Eventually, we have coffee and breakfast (although chocolate for breakfast is perfectly all right.) I do not cook on Christmas Day, once breakfast is out of the way – it usually involves bacon and/or sausage. The rest of the day the kids can eat whatever they please; there is always lots of food available, and I’m not worrying about nutrition. I usually have a vegetable tray with dip all ready to go, and I find by noon they are looking for something healthy anyway.
No one gets dressed. All day. We call the kids’ grandparents to thank them for their gifts. I’ll usually call my sister in Charlottetown later in the morning. Sometimes Michael’s sister comes by for a couple hours, sometimes she doesn’t. It’s all very relaxed and low-key.
And there is LOTS of Lego.
Boxing Day, if we feel like it, we head to my parents’ in the afternoon. This year we may not go until the 27th. We’ll see how everyone is feeling. There’s no pressure on either end – I realize I am very lucky in this – and so we avoid the dreaded Forced Family Outing, or FFO. We go and do what we want, and it’s AMAZEBALLS. Like, we’re talking double-rainbow levels of joy and merriment.

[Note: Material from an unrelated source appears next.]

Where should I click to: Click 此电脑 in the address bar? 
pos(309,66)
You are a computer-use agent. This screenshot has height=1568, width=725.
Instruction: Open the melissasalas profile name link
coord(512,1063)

Toward the end of the holiday week we start cautiously venturing outside, sometimes to visit friends, sometimes just to take the kids out for dinner or to drive around and look at the Christmas lights.
We gradually rejoin the wider world in preparation for the day after New Year’s.
This year, of course, we’ll add a birthday celebration of some kind for Baby G right at the end, on Twelfth Night. A nice wrap-up to the season.
How about you? Do you look forward to Christmas, or do you dread it? Is there one obligation you can choose to let go of this year?